Intensity
sechzehn Jahre lang mit ihrer Mutter geführt hatte. Sie trug nicht die Schuld an dem schrecklichen Haß und der furchtbaren Lust, die sie gesehen, an den Obszönitäten, die sie gehört, an den Verbrechen, die sie beobachtet hatte, oder an den Dingen, die einige der Freunde ihrer Mutter von ihr gewollt hatten. Sie wurde weder durch einen Namen noch durch schändliche Erfahrungen definiert; statt dessen wurde sie von Träumen und Hoffnungen geformt, von ihrem Streben, ihrer Selbstachtung und Beharrlichkeit. Sie war nicht Lehm in den Händen anderer; sie war Gestein, und mit ihren eigenen entschlossenen Händen konnte sie die Person herausmeißeln, die sie sein wollte.
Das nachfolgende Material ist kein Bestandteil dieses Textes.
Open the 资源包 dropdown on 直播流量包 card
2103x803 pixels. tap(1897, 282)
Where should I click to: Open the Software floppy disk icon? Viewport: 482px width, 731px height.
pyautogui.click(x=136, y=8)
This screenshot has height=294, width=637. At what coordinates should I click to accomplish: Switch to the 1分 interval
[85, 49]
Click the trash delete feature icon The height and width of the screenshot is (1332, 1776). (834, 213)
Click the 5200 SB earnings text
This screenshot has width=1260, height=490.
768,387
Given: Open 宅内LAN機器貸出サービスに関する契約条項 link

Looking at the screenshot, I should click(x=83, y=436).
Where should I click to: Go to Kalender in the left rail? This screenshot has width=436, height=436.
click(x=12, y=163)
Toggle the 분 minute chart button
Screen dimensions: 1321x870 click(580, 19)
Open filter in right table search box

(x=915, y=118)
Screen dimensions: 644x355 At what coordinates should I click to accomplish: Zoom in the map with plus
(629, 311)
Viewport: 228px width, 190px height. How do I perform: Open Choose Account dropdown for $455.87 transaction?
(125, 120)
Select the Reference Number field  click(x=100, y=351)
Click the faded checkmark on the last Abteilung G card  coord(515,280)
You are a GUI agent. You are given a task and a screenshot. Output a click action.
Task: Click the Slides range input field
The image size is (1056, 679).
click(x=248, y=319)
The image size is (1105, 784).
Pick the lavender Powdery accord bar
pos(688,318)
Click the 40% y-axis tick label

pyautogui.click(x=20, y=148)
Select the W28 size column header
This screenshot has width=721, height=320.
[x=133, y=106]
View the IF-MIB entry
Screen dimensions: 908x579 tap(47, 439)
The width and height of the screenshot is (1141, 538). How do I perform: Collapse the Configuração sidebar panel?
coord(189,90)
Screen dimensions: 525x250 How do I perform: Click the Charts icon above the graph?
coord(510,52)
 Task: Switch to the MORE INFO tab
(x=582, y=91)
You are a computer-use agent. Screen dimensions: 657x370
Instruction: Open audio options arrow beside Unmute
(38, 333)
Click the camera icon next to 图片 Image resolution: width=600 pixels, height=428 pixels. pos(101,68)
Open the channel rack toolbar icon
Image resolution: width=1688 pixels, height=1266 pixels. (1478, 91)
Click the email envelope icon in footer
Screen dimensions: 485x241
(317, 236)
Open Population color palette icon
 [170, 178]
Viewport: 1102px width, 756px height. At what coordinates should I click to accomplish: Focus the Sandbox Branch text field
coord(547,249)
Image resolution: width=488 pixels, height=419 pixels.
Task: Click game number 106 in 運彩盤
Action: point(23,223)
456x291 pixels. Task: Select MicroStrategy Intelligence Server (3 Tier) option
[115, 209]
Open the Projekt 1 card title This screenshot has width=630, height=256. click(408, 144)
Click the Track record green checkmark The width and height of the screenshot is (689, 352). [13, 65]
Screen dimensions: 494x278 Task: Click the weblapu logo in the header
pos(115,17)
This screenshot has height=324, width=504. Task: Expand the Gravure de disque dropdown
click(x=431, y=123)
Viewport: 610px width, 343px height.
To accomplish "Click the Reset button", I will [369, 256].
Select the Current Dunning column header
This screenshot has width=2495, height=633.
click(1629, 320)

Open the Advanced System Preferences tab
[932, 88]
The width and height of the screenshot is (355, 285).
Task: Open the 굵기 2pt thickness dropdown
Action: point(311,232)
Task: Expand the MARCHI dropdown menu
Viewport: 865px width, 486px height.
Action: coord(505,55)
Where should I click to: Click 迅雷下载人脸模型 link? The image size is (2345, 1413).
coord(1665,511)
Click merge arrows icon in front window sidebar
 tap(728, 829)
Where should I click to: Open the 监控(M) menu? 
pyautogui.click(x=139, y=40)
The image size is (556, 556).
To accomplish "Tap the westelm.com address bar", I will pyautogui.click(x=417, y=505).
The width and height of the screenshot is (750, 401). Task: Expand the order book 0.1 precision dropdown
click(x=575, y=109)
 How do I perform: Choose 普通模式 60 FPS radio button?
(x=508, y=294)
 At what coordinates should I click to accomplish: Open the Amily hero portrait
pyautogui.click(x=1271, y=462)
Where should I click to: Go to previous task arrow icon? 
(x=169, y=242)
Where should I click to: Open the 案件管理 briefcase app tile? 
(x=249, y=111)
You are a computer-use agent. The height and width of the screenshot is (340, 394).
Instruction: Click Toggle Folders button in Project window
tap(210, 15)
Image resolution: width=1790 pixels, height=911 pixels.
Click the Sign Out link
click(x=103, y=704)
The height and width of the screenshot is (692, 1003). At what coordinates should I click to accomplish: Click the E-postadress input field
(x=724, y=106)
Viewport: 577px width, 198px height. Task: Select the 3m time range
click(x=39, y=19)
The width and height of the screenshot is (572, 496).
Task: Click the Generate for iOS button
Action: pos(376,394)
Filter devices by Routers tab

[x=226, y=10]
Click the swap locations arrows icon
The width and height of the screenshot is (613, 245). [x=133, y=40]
Sie war erst vor einem Jahr zu dieser Erkenntnis gelangt, als sie fünfundzwanzig geworden war. Die Einsicht war nicht wie ein blendender Blitz in sie gefahren, sondern langsam gewachsen, so wie ein Fleck kahlen Erdreichs allmählich mit kriechendem Ajuga bedeckt wird, bis eines Tages wie durch ein Wunder die braune Erde verschwunden ist und überall smaragdgrüne Blätter und winzige blaue Blumen wachsen. Wertvolle Einsichten schien man sich stets mühsam erringen zu müssen – und in der Rückschau war dann alles so klar und einfach!
Das alte Wohnmobil rumpelte durch die Nacht, ächzte wie eine lange nicht benutzte Tür, tickte wie eine verrostete Uhr, die zu korrodiert war, um jede Sekunde genau anzuzeigen, der Dämmerung entgegen.
Verrückt. Es war verrückt, diese Fahrt anzutreten.
Aber sie konnte sonst nirgendwo hin.
Zu dieser Reise hatte ihr gesamtes Leben geführt. Tollkühner Mut war nicht nur eine Sache des Schlachtfelds – oder der Männer.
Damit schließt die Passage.